- **Aim of the exercise**
Leaving out pictures, output exactly the lines below from the one that has "Instruction: Open the" through the one that has "Open the Melisa Walkman profile menu", and nothing else.

(Dataset excerpts)
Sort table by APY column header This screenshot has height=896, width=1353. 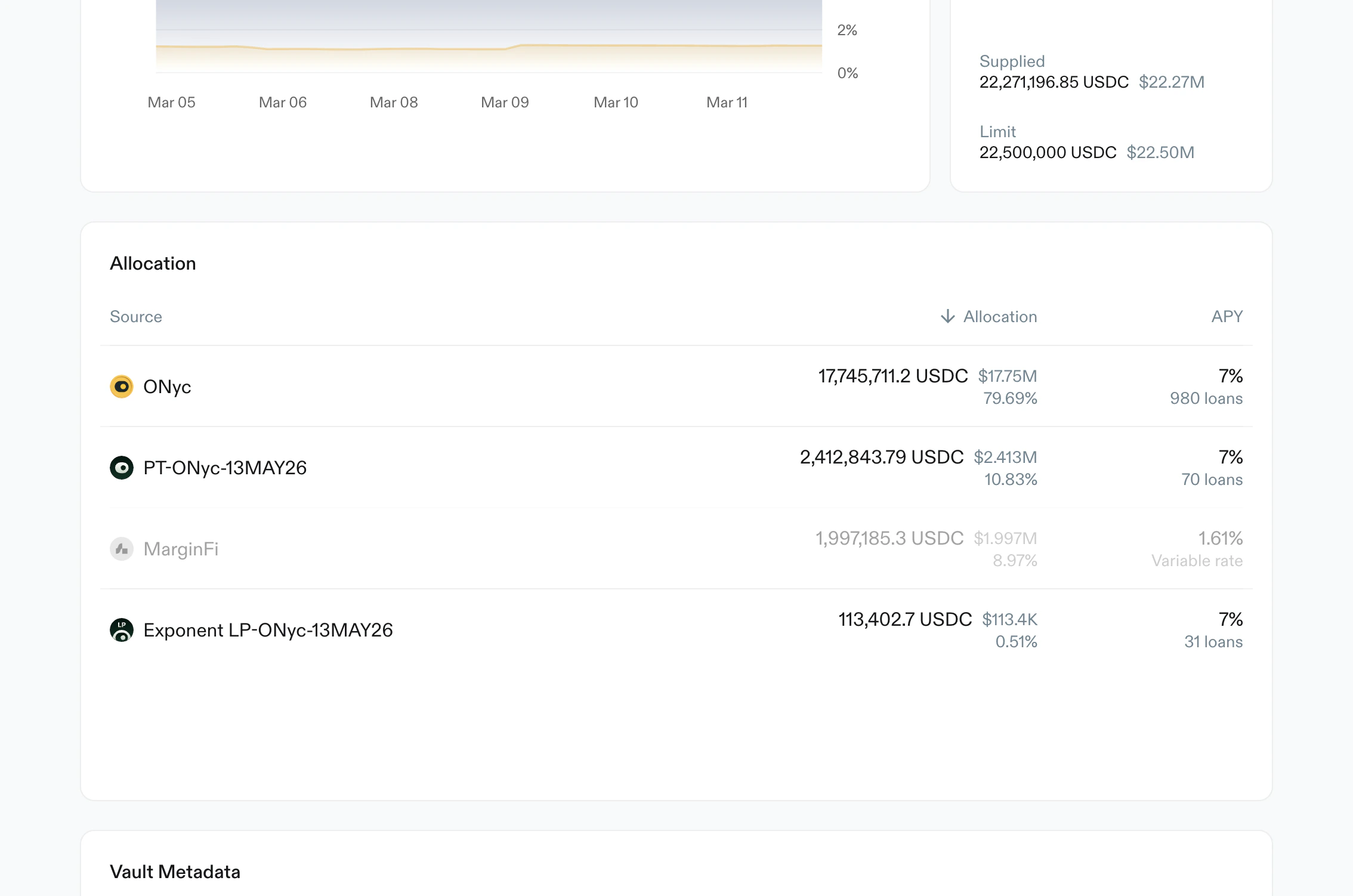[x=1227, y=316]
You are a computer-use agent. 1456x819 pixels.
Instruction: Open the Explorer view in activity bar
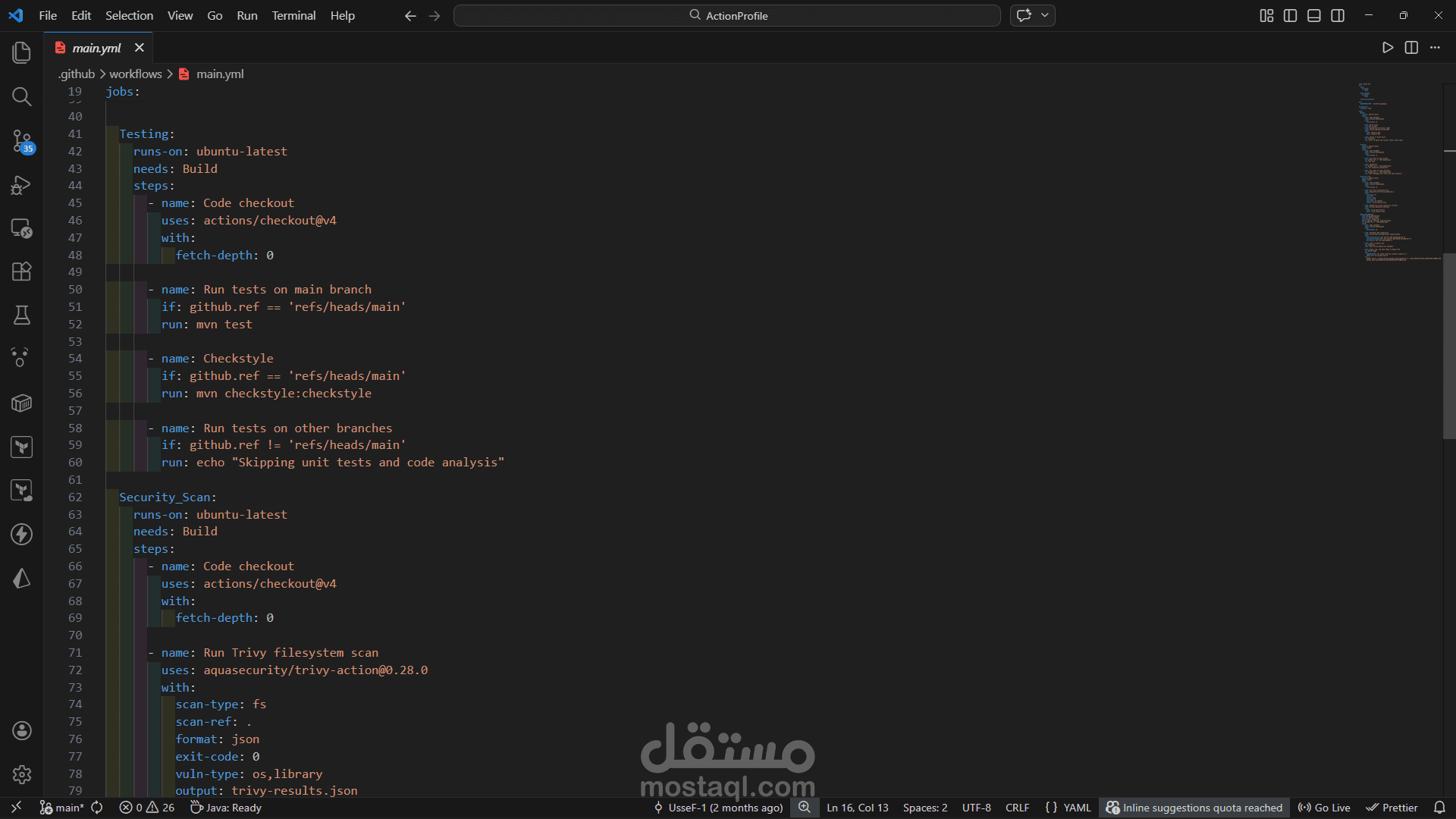tap(21, 52)
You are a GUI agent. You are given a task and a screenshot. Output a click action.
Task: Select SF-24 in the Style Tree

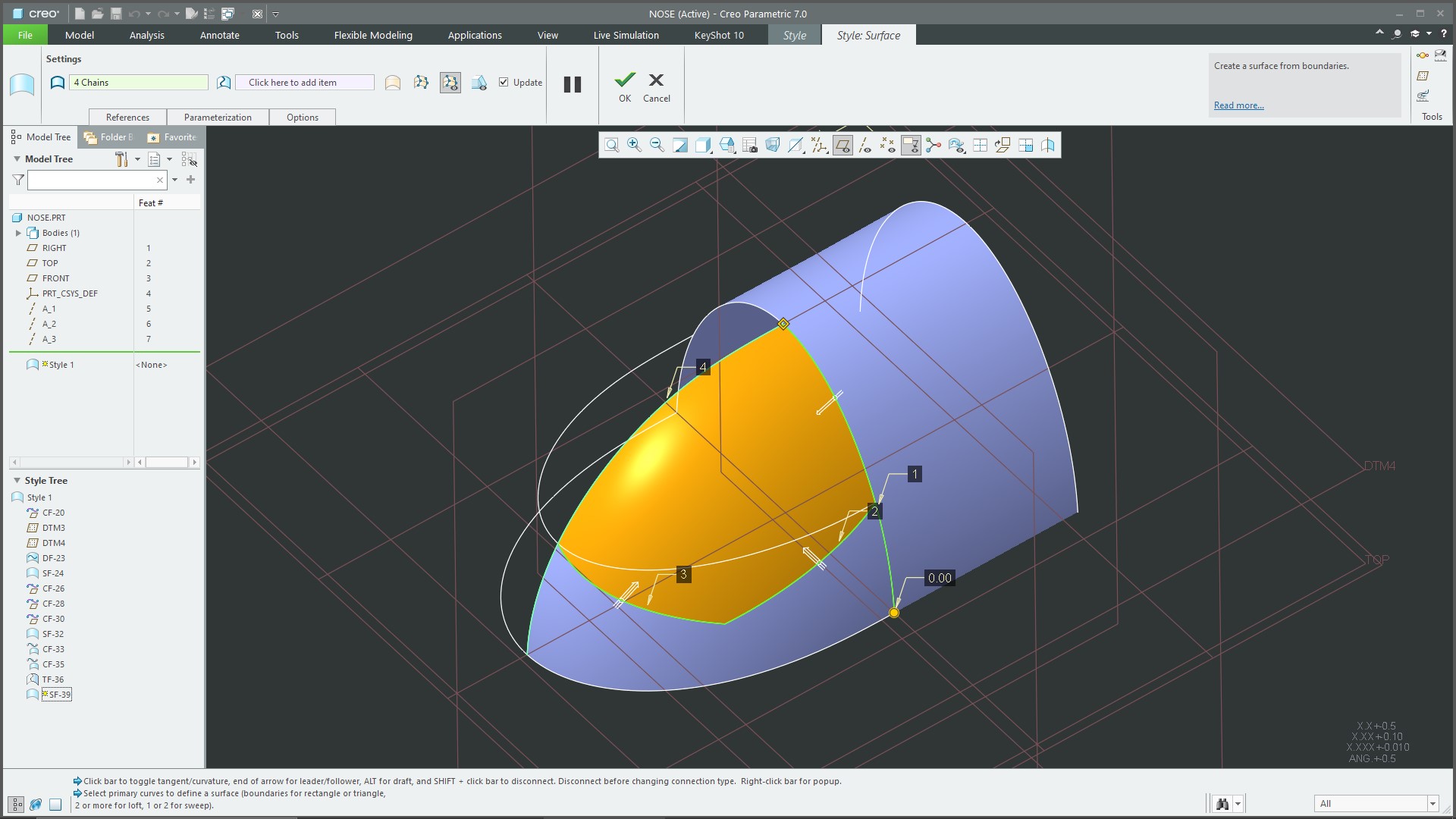tap(52, 573)
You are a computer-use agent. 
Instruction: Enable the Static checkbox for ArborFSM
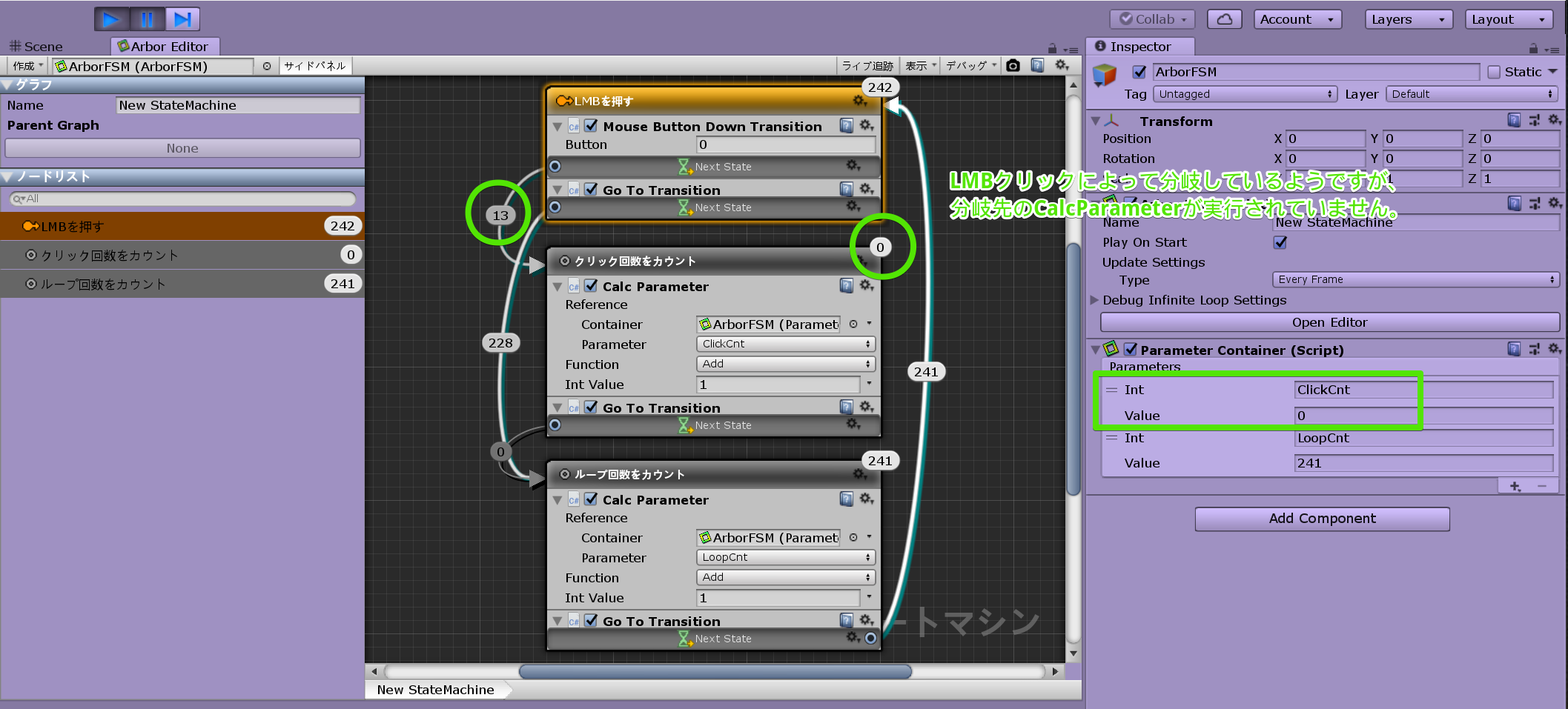tap(1492, 71)
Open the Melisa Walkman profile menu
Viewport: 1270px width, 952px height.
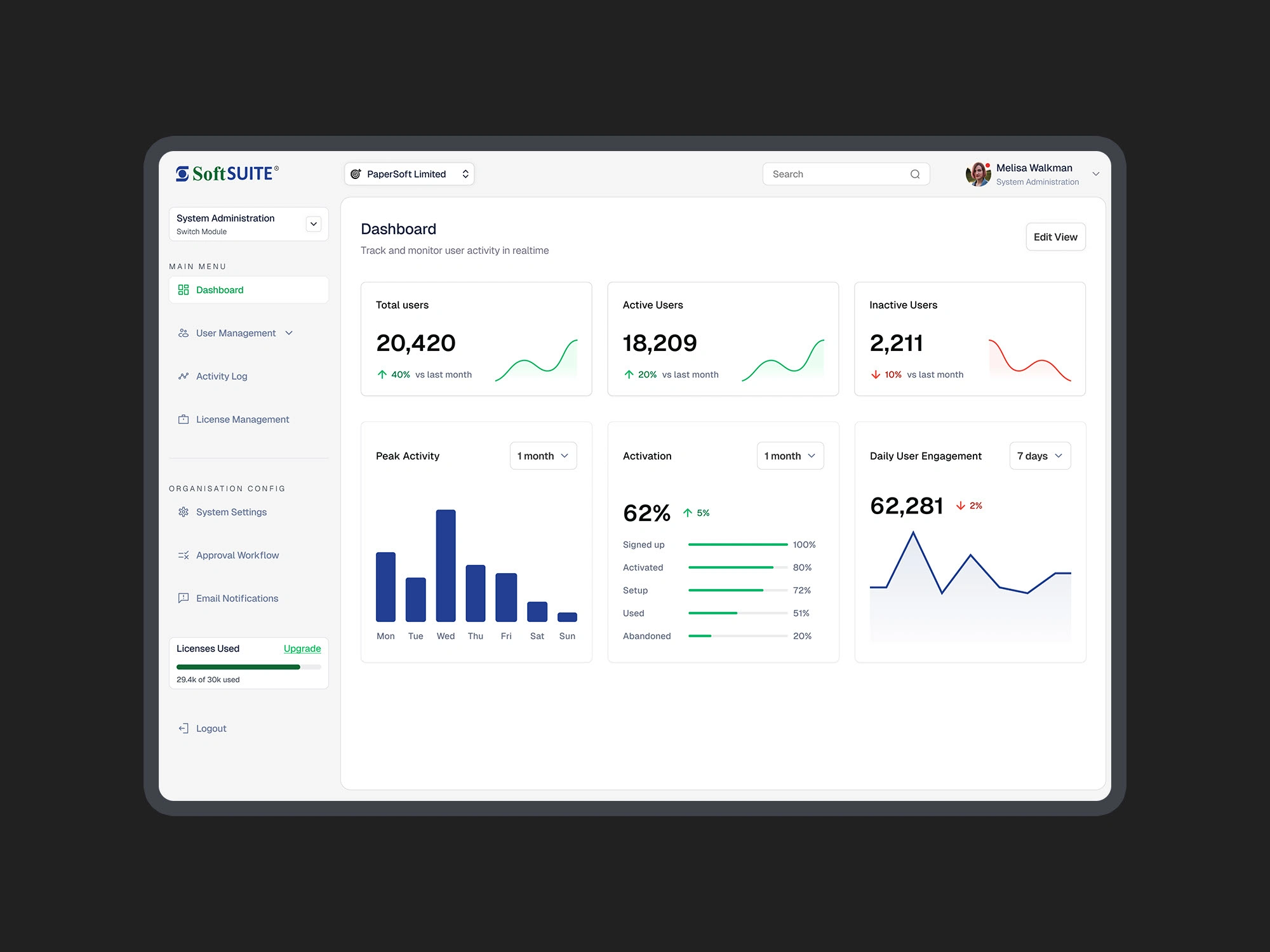pyautogui.click(x=1096, y=175)

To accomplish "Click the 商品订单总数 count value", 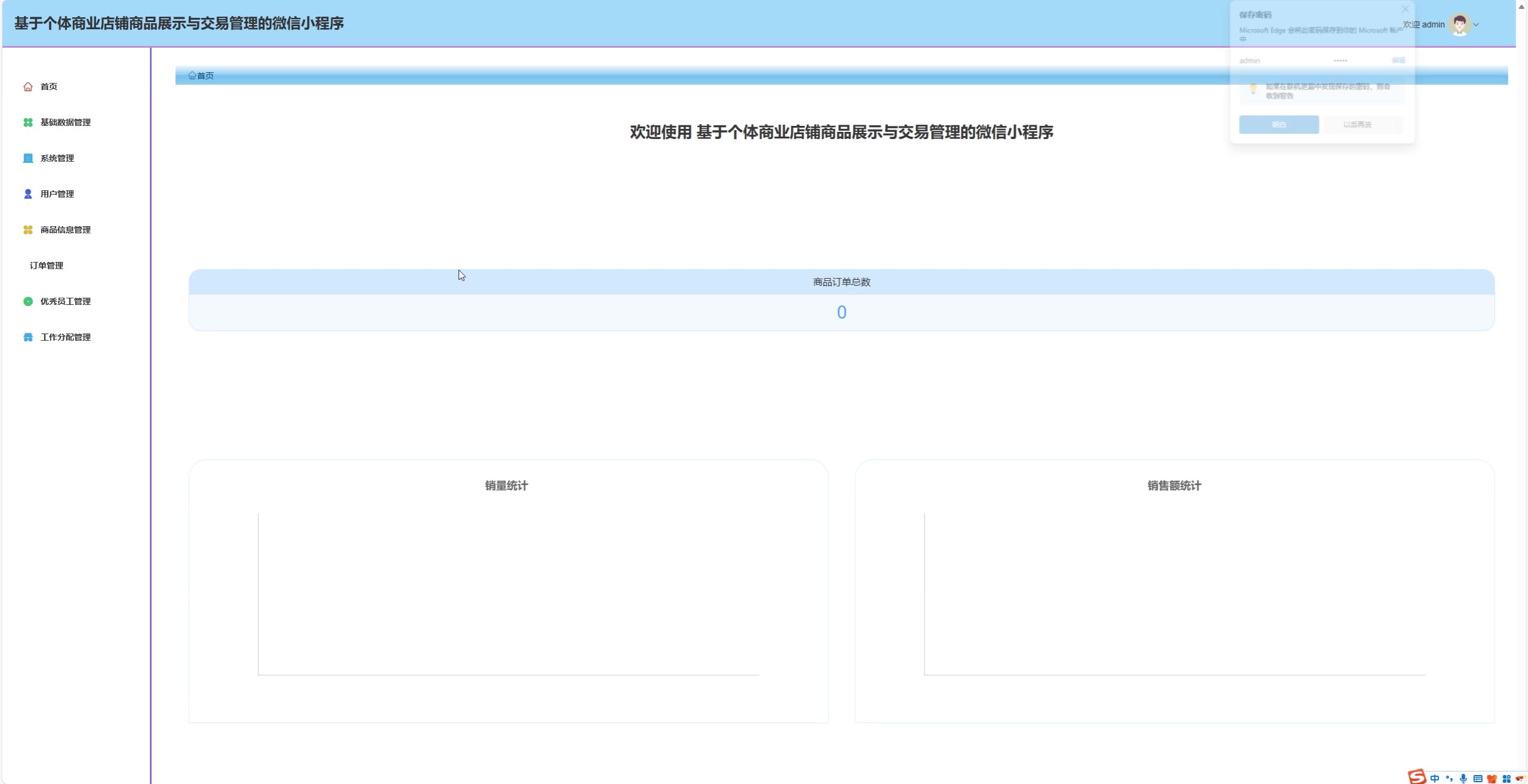I will [x=841, y=312].
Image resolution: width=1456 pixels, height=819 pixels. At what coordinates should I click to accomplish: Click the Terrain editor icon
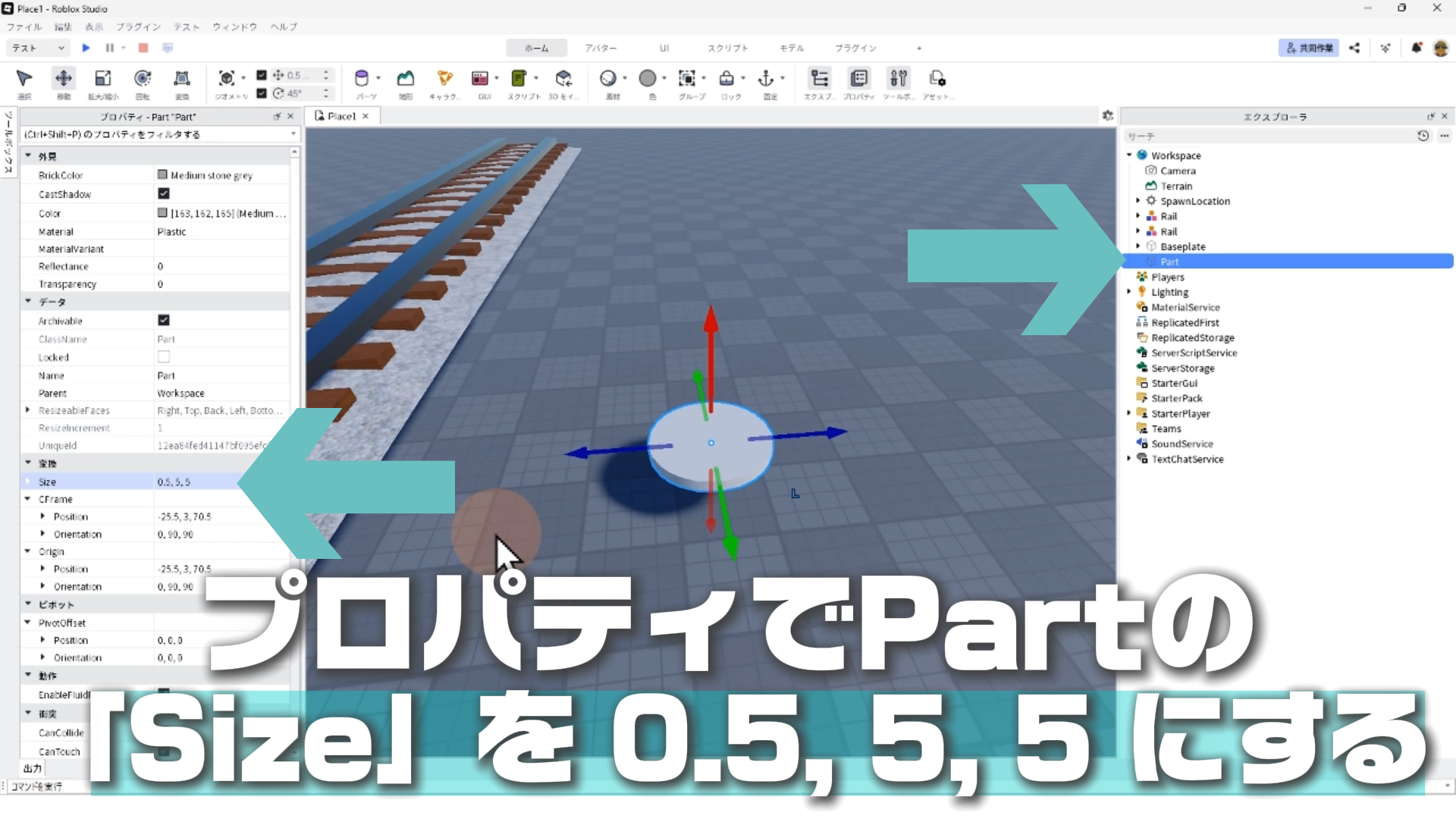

- **The completed task**
Instruction: Open the Explorer view in activity bar
tap(21, 52)
You are a GUI agent. You are given a task and a screenshot. Output a click action.
Task: Select SF-24 in the Style Tree

tap(52, 573)
You are a computer-use agent. 
Instruction: Enable the Static checkbox for ArborFSM
tap(1492, 71)
Open the Melisa Walkman profile menu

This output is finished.